# Task set:
1. Using the book reviews, decide whether each statement agrees with the text: (a) Demon's size and athletic talents are put to use on the football field; (b) We Run the Tides is set in the 1990s; (c) Demon has one living parent. Answer yes or no for each, quoting the words of the text that decide it.
2. From the book reviews, extract the passage that begins at the words "WE RUN THE TIDES by" and stops after the words "in the world.", copying it word for word.

Text under study below:

DEMON COPPERHEAD by Barbara Kingsolver

It’s the early aughts and opioids are passed out like candy in the small rural confines of Appalachia. Demon’s parents are both dead and he gets passed around through the flawed and scary system of foster care. By middle school he’s an expert at survival. Lucky for him, he has two teachers who see potential and an “adopted” aunt who cares about what happens to him. Also, his size and athletic talents are put to use on the football field until he blows out his knee and is put on pain medication. A contemporary version of Dickens’ David Copperfield, Demon Copperhead is a work of genius in the scope and magnitude of Kingsolver’s ability to show us the gritty underside of rural poverty and addiction at the hands of pharmaceutical companies. The story is sad but hopeful. The pacing of this novel is a work of art. The writing sublime. You won’t forget Demon, ever. He’s as real as they come. 

Favorite line(s): In ours, you live on a tether: to family, parents if you’re lucky, older people raising you if less so, that you yourself will end up looking after by and by. Odds are about a hundred to one, you are not destined for greatness. Your people will appreciate you all the same. On the other hand, if you poundcake someone or push them too far in the shame or shock direction, you will run into their people at Hardee’s or the Dollar General parking lot, in all probability within the day. There will be aftermaths. Same goes for raising your head too high on your neck, the tall weed gets cut. So. You wind up meeting in the middle on this follow-your -heart things, at a place everybody can live with. Show me that universe on TV or the movies. Mountain people, country and farm people, war are nowhere the hell. It’s a situation, being invisible. You can get to a point of needing to make the loudest possible noise just to see if you are still alive.

 

WE RUN THE TIDES by Vendela Vida

Set in the 1980s in the tony town of Sea Cliff overlooking the Golden Gate Bridge, We Run the Tides is the coming-of-age story of thirteen-year-old Eulabee and her friendship with the magnetic Maria Fabiola. Both Eulabee and Maria know how to run the tides of the Pacific, timing their climb over the rocky cliff between China Beach and Baker Beach just right so as not to get stuck on one side or the other or sucked out to sea. This is a metaphor for the novel as Maria’s lies rupture the duo’s friendship. Mixed with mystery (a kidnapping) and the emotional wallops of sexual awakening and a sense of place give Eulabee’s story heft as the adults move cluelessly in the world.

End of Text under study.
Entries shown below:

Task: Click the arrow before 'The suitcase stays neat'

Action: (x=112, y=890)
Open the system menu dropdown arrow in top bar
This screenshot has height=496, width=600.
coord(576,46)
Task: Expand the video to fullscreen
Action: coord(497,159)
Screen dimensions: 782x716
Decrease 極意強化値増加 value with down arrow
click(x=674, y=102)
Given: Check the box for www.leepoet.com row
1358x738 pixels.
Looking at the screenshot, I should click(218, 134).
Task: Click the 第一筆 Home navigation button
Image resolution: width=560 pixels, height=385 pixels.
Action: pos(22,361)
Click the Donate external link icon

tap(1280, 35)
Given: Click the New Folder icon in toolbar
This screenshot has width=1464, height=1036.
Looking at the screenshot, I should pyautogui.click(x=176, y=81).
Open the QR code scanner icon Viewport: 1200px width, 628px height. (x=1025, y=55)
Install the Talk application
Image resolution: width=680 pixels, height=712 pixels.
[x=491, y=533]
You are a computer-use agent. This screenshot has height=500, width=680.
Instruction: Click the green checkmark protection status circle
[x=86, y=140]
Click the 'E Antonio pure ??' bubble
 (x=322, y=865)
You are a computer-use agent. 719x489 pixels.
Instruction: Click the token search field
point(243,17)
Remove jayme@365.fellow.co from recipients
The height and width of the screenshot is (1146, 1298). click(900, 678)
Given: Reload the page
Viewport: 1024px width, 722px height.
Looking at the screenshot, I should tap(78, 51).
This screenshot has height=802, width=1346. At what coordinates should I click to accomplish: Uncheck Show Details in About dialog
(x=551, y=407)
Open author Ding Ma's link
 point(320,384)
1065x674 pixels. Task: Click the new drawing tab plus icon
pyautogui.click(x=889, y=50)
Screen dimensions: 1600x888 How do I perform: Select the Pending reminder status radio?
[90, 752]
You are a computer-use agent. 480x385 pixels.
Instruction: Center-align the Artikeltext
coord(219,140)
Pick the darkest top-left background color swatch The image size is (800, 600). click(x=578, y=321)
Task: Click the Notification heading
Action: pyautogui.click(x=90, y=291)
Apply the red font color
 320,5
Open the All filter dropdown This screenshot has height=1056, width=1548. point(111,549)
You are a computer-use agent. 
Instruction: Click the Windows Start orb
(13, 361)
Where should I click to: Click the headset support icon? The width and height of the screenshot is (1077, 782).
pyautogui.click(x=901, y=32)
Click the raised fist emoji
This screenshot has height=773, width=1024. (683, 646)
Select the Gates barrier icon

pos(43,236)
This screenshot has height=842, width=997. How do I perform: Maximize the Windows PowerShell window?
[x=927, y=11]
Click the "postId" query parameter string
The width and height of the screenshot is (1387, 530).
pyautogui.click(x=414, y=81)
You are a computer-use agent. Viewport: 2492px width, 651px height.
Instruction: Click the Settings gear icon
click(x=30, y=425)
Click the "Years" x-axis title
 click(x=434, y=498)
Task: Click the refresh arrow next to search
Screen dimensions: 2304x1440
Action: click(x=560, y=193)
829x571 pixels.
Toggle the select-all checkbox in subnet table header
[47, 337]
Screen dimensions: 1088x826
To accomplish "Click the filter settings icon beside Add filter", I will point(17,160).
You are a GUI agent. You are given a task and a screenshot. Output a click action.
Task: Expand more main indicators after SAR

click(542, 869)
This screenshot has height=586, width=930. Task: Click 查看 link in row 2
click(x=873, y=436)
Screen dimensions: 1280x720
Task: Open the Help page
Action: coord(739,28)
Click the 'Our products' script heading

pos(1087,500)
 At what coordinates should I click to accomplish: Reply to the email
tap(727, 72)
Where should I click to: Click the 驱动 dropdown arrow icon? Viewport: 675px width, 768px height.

End of Entries shown.

# Answer set:
1.
(a) Yes: "his size and athletic talents are put to use on the football field"
(b) No: "Set in the 1980s in the tony town of Sea Cliff"
(c) No: "Demon’s parents are both dead"

2.
WE RUN THE TIDES by Vendela Vida

Set in the 1980s in the tony town of Sea Cliff overlooking the Golden Gate Bridge, We Run the Tides is the coming-of-age story of thirteen-year-old Eulabee and her friendship with the magnetic Maria Fabiola. Both Eulabee and Maria know how to run the tides of the Pacific, timing their climb over the rocky cliff between China Beach and Baker Beach just right so as not to get stuck on one side or the other or sucked out to sea. This is a metaphor for the novel as Maria’s lies rupture the duo’s friendship. Mixed with mystery (a kidnapping) and the emotional wallops of sexual awakening and a sense of place give Eulabee’s story heft as the adults move cluelessly in the world.